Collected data
══════════

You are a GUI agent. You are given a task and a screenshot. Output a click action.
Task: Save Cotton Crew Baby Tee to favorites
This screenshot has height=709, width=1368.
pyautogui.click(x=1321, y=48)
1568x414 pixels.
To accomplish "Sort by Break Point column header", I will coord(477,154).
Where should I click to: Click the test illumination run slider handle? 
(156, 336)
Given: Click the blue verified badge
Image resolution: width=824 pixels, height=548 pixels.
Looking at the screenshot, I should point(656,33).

══════════

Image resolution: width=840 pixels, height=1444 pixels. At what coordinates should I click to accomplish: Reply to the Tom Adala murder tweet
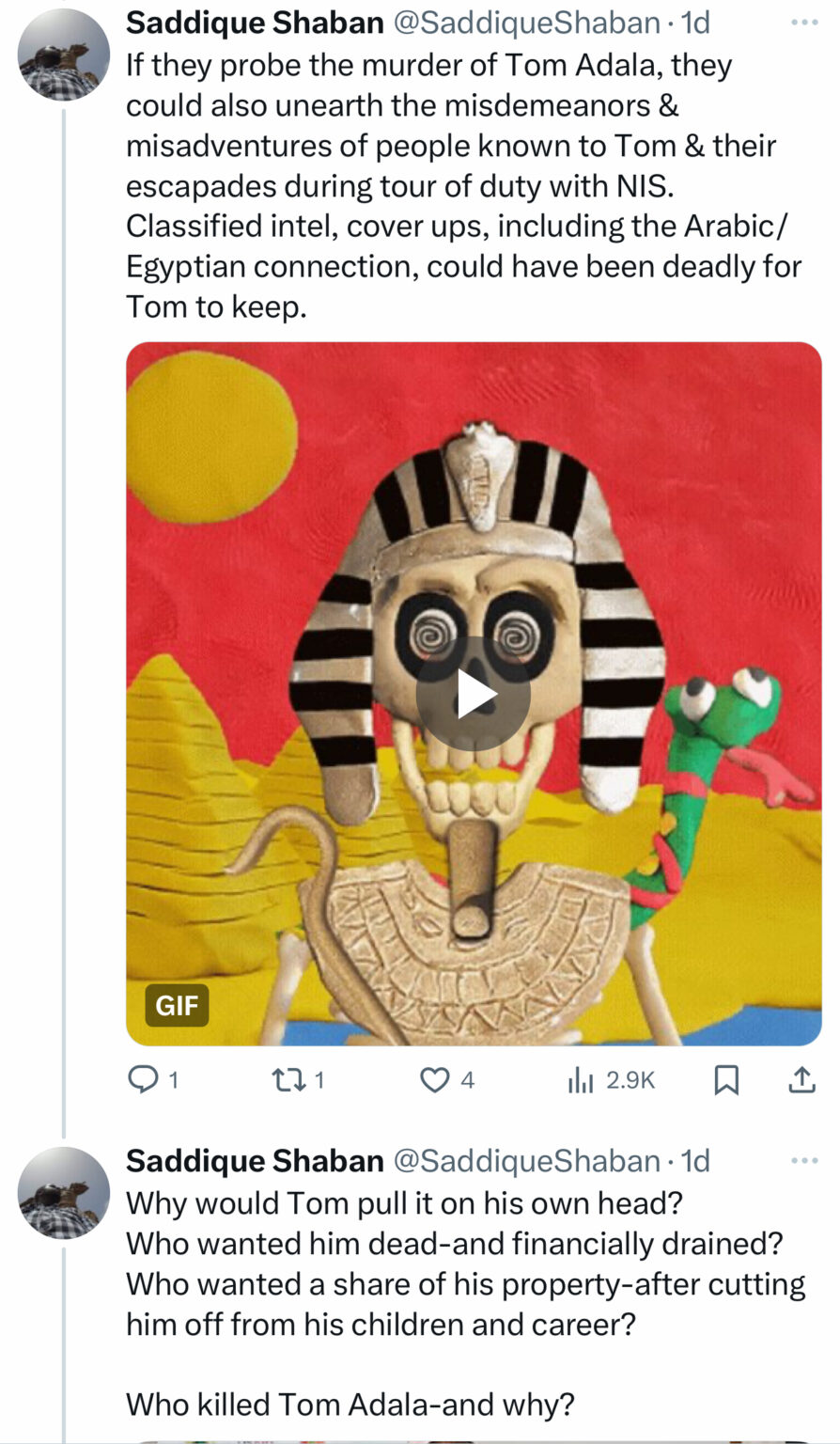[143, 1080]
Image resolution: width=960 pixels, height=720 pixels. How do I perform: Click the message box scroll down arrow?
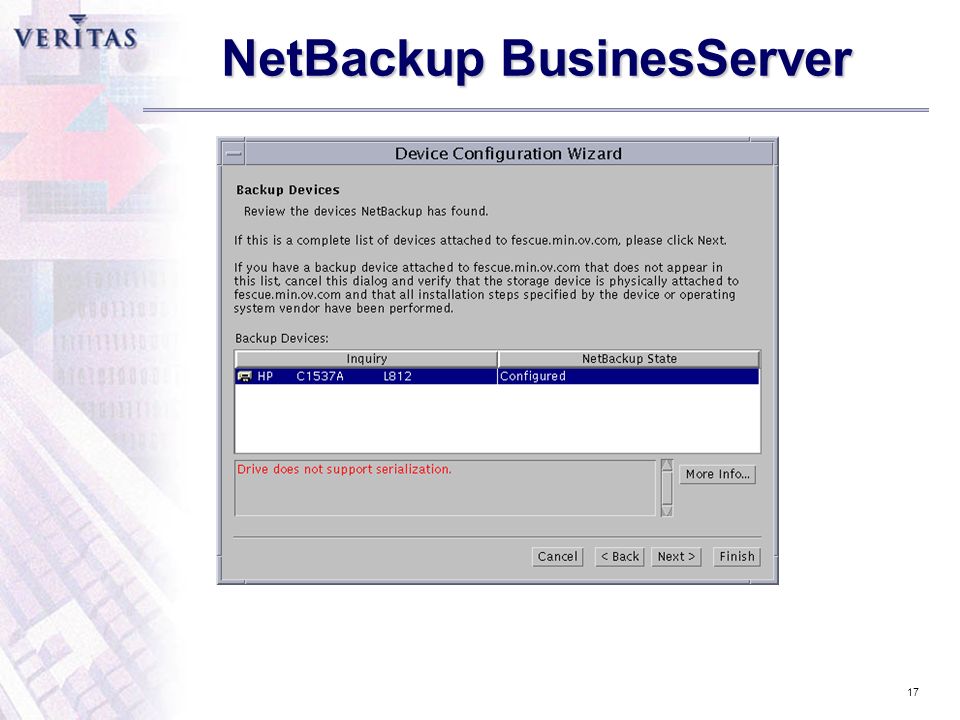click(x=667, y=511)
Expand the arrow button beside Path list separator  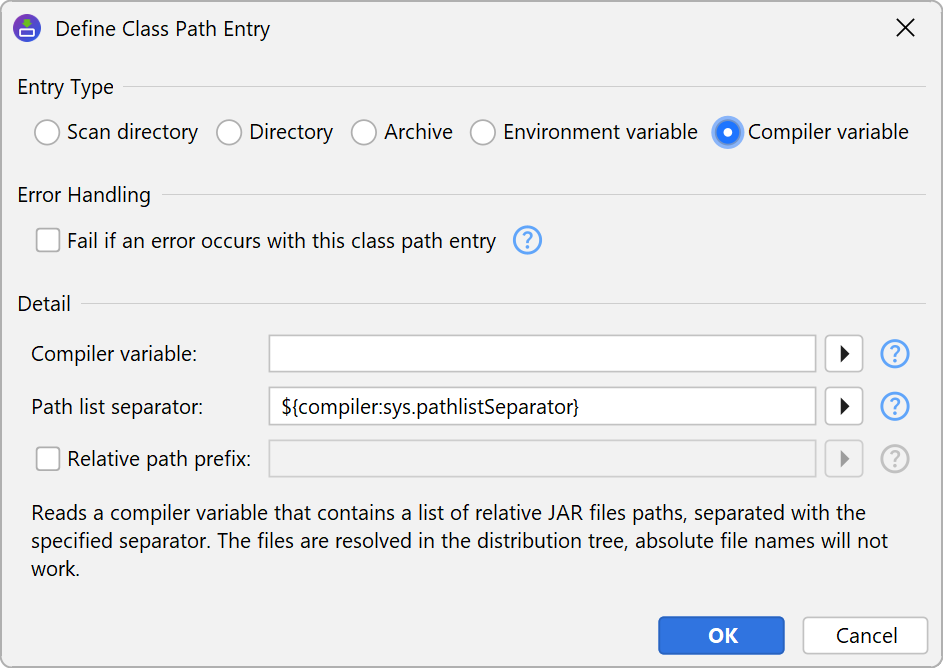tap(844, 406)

══════════

■ **TASK INSTRUCTIONS**
Of the lines above, retype only those from the line containing "Task: Save Cotton Crew Baby Tee to favorites" through the line containing "Given: Click the blue verified badge", including both, exactly.

■ **OUTPUT FOR THIS EXERCISE**
Task: Save Cotton Crew Baby Tee to favorites
This screenshot has height=709, width=1368.
pyautogui.click(x=1321, y=48)
1568x414 pixels.
To accomplish "Sort by Break Point column header", I will coord(477,154).
Where should I click to: Click the test illumination run slider handle? 
(156, 336)
Given: Click the blue verified badge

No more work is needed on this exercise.